# Help! Extremely low platelets....



## reynosa_k9's (Dec 14, 2007)

Something is wrong with my baby and nobody knows what it is. He has been tested for several things and everything is coming back negative. The vet said they think there is something new around and that they don't know what it is. She said they have seen a significant rise in dogs coming in with very low platelets. Ambrosius's aren't just low, his count is 12 - EXTREMELY low.
Any ideas anyone?

I am so terrified of losing this one. Of course the loss of any of mine will hurt and I'll cry, but to lose Ambrosius - I will be beyond consoling with this one. Yeterday, the day I was at the vet worrying about losing him, is 2 years to the day, Nov. 5th 2011, that I lost Yeti, my heart dog. Ambosius was pretty much tossed into my lap a few months after that loss, wormed his way into my heart like no other, and now I think I'm losing him too. 
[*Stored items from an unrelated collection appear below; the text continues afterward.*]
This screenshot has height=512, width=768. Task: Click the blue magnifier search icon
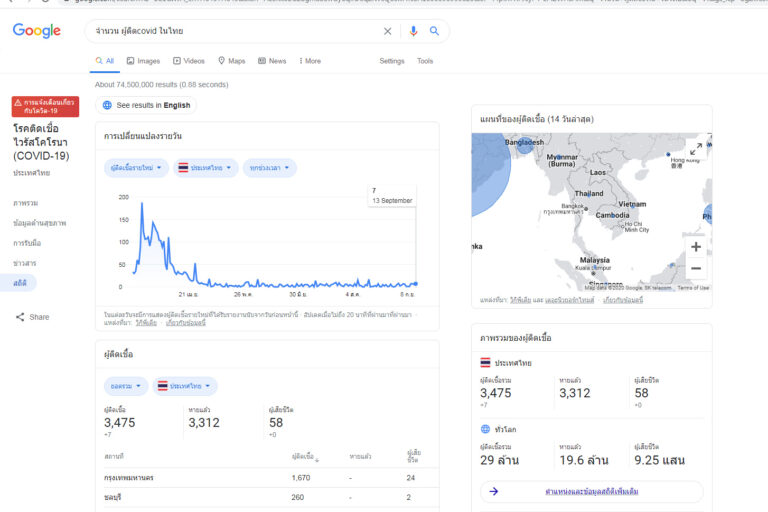click(435, 31)
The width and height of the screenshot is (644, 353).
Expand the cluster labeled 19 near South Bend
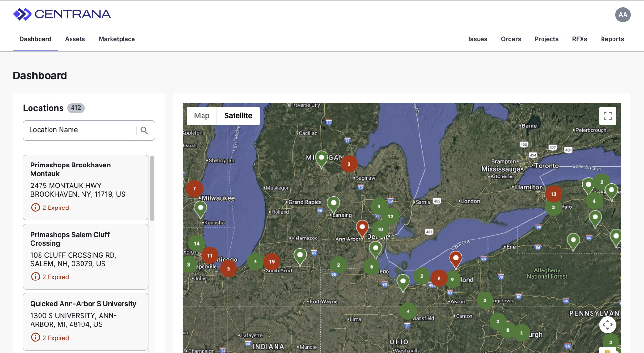[272, 261]

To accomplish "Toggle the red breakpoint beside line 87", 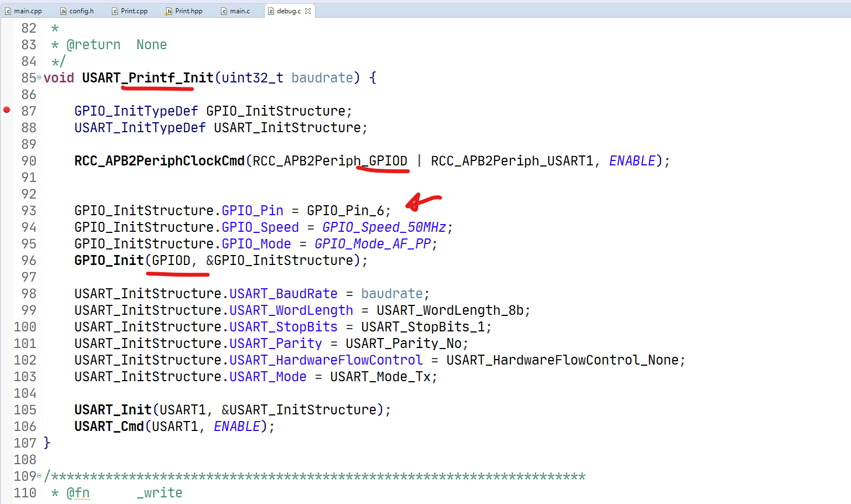I will tap(7, 111).
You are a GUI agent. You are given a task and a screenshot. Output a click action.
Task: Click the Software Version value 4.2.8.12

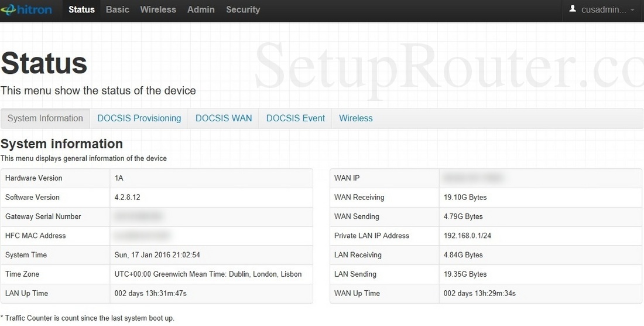(128, 198)
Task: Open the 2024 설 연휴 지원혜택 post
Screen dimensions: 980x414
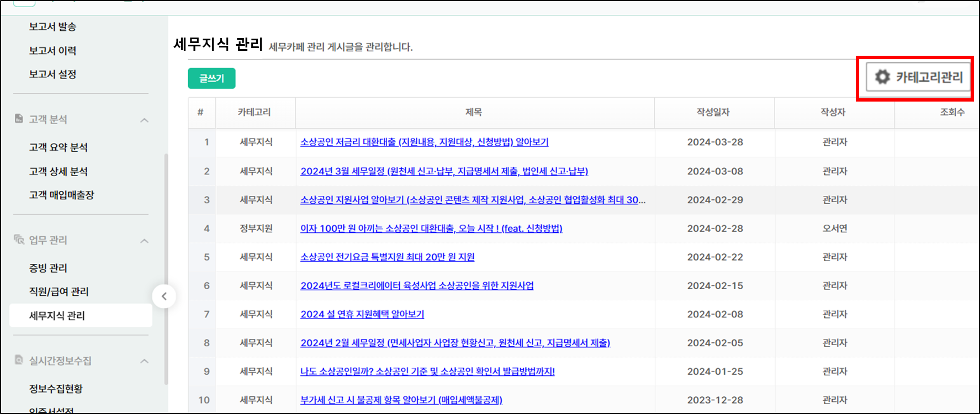Action: [362, 315]
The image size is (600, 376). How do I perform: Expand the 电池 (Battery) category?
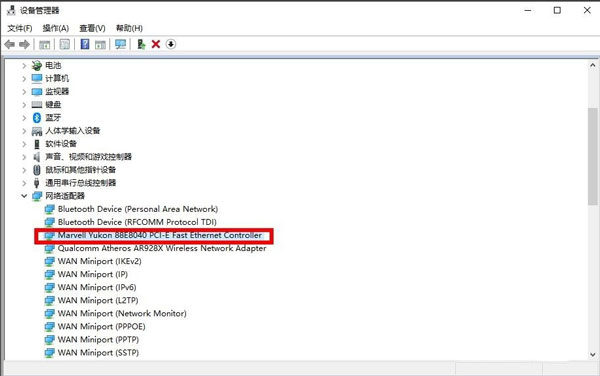pyautogui.click(x=24, y=66)
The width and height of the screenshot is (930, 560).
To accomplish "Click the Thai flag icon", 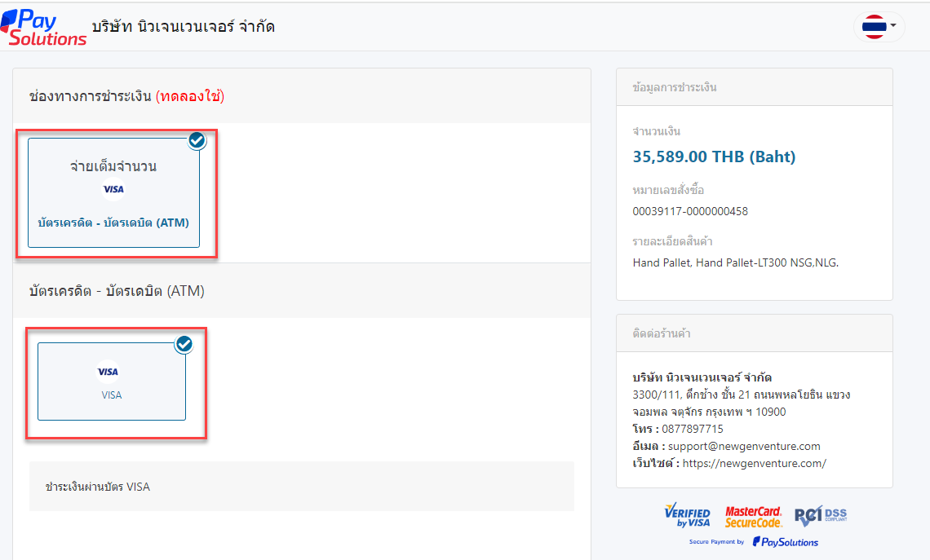I will point(875,27).
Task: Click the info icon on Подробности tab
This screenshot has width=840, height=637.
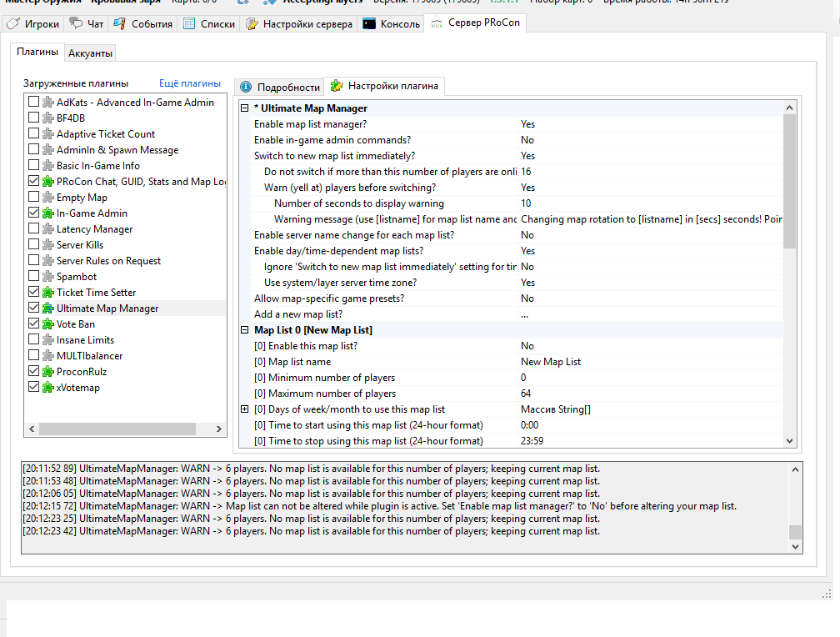Action: pyautogui.click(x=246, y=87)
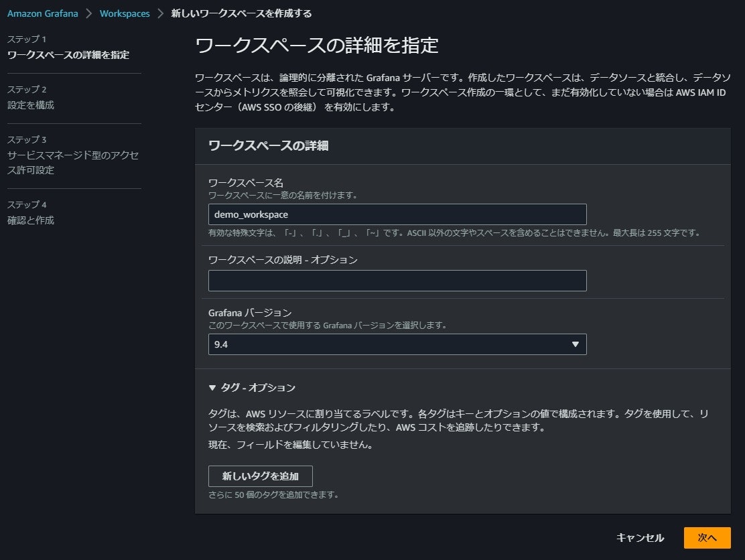Open the Amazon Grafana breadcrumb link
The image size is (745, 560).
click(x=42, y=13)

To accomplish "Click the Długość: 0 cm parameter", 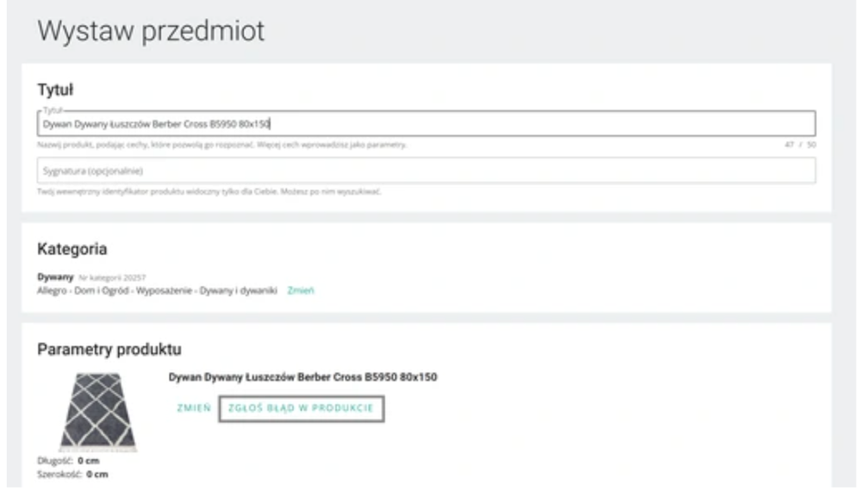I will click(69, 461).
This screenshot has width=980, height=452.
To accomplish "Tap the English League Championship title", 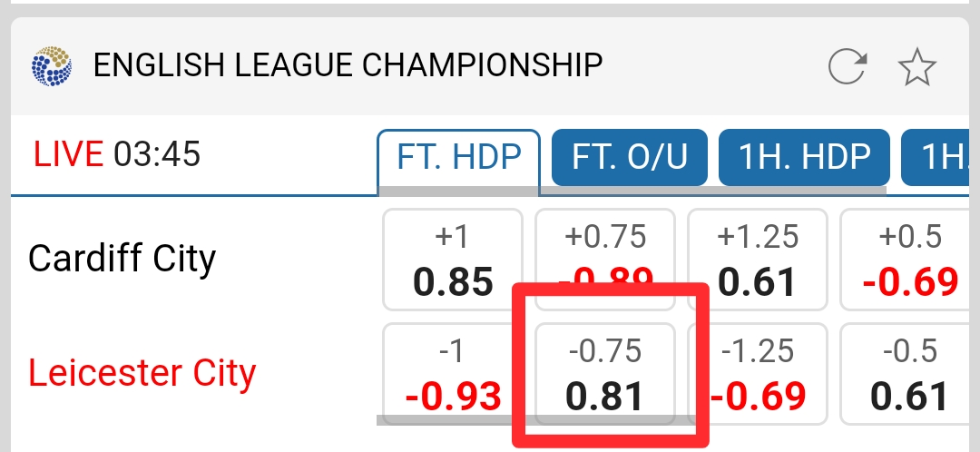I will [x=348, y=66].
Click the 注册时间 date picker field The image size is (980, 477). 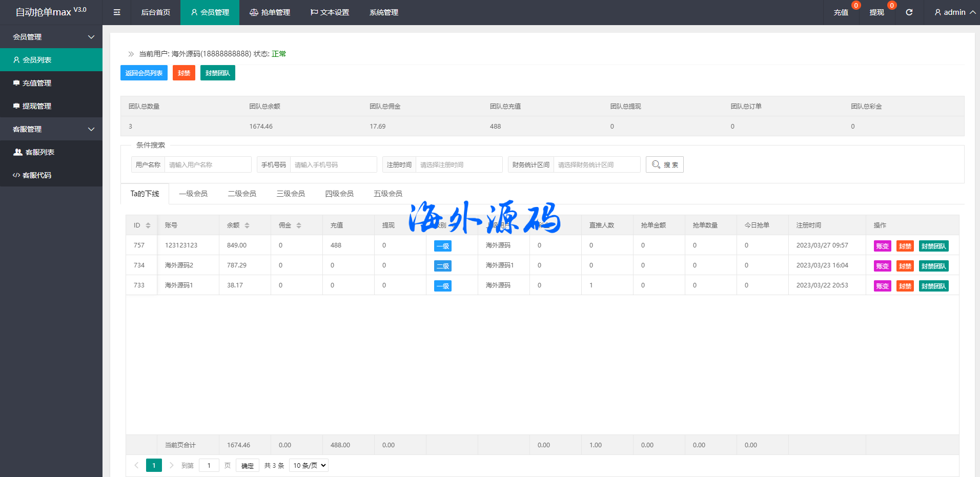tap(459, 164)
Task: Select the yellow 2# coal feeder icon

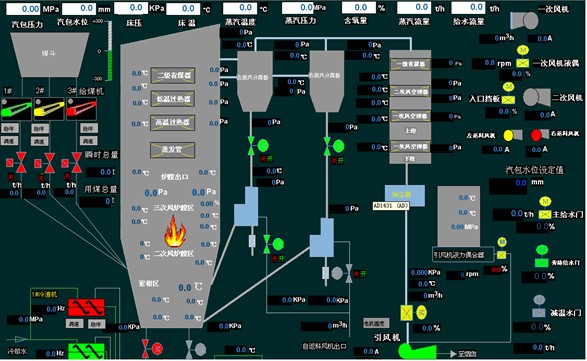Action: coord(49,109)
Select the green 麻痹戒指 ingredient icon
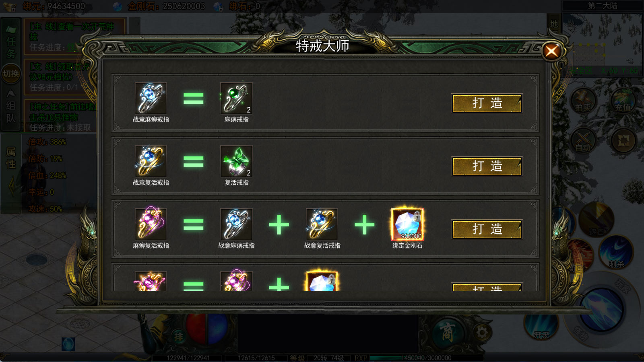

If anyone has any ideas please toss them at me. The vet's simply do not know and neither do I. He is not vomiting, no diarrhea, he does have a fever - 103.8, won't eat but will drink water, just sleeps, no nasal discharge, no signs of jaundice, heart normal, lymph nodes normal.

I'm attaching his blood test for those who understand them. My first thought was leukemia but as you can see the blood tests don't indicate that. Again, if you have any ideas please share them.


----------



## cookieface (Jul 6, 2011)

No helpful ideas, but sending positive thoughts to you and Ambrosius.


----------



## Abbylynn (Jul 7, 2011)

Same here ... Sending good thoughts and prayers.


----------



## reynosa_k9's (Dec 14, 2007)

Thank you both. I am so desperate for any suggestions on this though. The vet's have no idea, I have no idea, nobody does. I'll be taking him back either tomorrow or Tuesday at the latest for another go at more tests and brainstorming. 

If I lose this one.... I dunno....I don't know how much more loss I can take.


----------



## spotted nikes (Feb 7, 2008)

See if you can contact a vet teaching hospital, and fax or email them his blood tests, and ask for a consult with your vet.


----------



## spotted nikes (Feb 7, 2008)

have the vets tested for Erlichia and other tick borne diseases?


----------



## reynosa_k9's (Dec 14, 2007)

All tick borne diseases were tested for and all came back negative. He was started on a very high dose of doxy just in case but he has shown no repsonse to that and should have by now - he's been on doxy since Monday and any response should have been present within 24-48hrs.


----------



## Hambonez (Mar 17, 2012)

Was the blood done in house or was it sent out to a lab? If it was done in house, I might ask about having the CBC re-run at a lab, just to make sure the numbers are right. 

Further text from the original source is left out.